→ The task:
The answer must consist of every line from the entries below that contains the word "avec".

·····

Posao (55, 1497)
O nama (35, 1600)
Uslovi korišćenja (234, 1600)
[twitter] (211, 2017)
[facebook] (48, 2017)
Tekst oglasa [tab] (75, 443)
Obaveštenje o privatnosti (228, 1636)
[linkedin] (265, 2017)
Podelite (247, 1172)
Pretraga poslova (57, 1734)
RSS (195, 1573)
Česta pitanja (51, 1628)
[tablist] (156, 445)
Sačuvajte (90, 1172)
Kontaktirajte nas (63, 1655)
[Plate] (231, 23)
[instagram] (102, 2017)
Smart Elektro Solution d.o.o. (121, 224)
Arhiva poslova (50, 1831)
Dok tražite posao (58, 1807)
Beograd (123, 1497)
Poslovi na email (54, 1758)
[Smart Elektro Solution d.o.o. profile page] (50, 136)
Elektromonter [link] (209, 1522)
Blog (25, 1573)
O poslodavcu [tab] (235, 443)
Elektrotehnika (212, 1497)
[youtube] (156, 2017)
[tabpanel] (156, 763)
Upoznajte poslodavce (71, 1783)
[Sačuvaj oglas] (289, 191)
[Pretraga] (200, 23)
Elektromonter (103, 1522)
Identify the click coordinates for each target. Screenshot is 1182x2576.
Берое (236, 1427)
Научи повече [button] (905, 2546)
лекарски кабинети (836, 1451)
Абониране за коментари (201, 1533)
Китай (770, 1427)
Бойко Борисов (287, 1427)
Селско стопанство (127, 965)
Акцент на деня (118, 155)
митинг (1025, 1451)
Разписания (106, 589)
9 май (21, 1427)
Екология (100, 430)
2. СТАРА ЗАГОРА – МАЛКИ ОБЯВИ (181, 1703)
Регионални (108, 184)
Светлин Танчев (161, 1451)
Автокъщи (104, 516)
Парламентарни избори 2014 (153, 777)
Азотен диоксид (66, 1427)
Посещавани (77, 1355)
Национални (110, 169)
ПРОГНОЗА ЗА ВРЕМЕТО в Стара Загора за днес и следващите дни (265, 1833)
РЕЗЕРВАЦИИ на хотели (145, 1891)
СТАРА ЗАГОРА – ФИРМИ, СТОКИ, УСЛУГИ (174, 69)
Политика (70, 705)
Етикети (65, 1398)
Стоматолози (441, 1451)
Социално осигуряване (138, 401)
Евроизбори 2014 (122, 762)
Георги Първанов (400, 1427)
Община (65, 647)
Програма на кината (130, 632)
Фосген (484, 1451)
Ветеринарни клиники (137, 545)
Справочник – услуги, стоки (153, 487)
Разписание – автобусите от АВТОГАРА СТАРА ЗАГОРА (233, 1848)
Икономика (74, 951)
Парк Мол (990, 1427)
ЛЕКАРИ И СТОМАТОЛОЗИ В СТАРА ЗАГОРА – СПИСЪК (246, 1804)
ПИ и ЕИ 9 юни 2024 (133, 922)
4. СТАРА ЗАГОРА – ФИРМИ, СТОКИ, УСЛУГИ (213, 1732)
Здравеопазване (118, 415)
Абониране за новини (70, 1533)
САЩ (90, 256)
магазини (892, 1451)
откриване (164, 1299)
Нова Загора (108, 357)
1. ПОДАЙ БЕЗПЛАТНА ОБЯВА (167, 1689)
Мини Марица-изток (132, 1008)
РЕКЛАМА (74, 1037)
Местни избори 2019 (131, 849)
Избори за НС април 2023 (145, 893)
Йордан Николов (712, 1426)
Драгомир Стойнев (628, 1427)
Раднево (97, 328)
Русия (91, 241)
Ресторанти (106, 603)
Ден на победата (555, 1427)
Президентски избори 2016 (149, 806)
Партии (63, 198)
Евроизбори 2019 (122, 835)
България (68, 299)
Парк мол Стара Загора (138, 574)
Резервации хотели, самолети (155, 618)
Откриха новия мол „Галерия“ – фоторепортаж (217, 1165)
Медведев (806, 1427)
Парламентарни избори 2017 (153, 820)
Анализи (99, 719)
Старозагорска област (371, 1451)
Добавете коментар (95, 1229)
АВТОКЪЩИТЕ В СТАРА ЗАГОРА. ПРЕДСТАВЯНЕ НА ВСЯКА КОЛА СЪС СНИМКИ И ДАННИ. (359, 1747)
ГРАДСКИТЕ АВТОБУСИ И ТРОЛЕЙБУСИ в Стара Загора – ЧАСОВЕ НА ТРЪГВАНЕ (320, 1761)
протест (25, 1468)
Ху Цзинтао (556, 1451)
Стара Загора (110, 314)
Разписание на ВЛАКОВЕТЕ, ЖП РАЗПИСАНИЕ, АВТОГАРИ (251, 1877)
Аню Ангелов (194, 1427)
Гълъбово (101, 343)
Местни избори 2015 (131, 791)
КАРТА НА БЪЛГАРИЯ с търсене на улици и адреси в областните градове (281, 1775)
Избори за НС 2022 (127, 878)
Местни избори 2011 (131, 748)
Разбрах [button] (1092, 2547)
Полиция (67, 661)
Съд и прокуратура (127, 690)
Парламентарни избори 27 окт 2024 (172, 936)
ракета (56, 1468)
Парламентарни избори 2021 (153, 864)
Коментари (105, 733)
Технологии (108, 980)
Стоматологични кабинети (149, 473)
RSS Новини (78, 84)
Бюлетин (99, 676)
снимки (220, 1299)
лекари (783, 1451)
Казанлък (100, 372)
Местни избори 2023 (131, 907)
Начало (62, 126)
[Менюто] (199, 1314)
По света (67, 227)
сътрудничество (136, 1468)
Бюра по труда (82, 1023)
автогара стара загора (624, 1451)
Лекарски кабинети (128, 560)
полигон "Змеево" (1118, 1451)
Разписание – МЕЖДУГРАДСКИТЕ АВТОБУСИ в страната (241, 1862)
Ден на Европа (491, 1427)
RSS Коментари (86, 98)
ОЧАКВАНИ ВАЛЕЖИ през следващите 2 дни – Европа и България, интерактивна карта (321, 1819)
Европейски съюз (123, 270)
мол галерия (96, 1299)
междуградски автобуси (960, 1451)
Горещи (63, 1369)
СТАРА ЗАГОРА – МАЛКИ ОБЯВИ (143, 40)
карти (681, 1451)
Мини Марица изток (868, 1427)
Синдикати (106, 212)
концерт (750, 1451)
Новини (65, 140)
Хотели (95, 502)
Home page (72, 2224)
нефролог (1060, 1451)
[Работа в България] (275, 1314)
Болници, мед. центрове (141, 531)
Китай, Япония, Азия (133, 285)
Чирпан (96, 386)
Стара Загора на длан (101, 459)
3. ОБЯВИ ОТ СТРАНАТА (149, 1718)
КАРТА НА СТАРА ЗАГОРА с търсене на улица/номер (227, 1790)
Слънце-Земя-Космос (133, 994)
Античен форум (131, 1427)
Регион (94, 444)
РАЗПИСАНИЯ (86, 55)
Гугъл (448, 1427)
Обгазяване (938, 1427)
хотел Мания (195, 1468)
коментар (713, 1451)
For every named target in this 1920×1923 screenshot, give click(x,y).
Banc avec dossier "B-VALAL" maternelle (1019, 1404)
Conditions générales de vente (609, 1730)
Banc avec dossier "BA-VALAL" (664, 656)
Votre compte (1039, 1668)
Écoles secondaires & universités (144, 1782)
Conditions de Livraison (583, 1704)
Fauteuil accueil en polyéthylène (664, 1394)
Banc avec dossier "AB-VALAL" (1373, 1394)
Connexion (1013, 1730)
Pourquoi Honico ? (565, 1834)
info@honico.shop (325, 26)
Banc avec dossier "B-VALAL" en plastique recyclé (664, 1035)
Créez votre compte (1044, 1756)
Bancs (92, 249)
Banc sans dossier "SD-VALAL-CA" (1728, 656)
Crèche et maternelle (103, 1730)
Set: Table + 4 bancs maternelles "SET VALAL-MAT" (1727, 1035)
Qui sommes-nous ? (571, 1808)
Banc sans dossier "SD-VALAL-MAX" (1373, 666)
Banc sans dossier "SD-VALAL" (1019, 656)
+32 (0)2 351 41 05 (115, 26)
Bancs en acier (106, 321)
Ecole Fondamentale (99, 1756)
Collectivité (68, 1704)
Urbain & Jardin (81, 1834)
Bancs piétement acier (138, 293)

·····

→ Answer to this exercise:
Banc avec dossier "B-VALAL" maternelle (1019, 1404)
Banc avec dossier "BA-VALAL" (664, 656)
Banc avec dossier "AB-VALAL" (1373, 1394)
Banc avec dossier "B-VALAL" en plastique recyclé (664, 1035)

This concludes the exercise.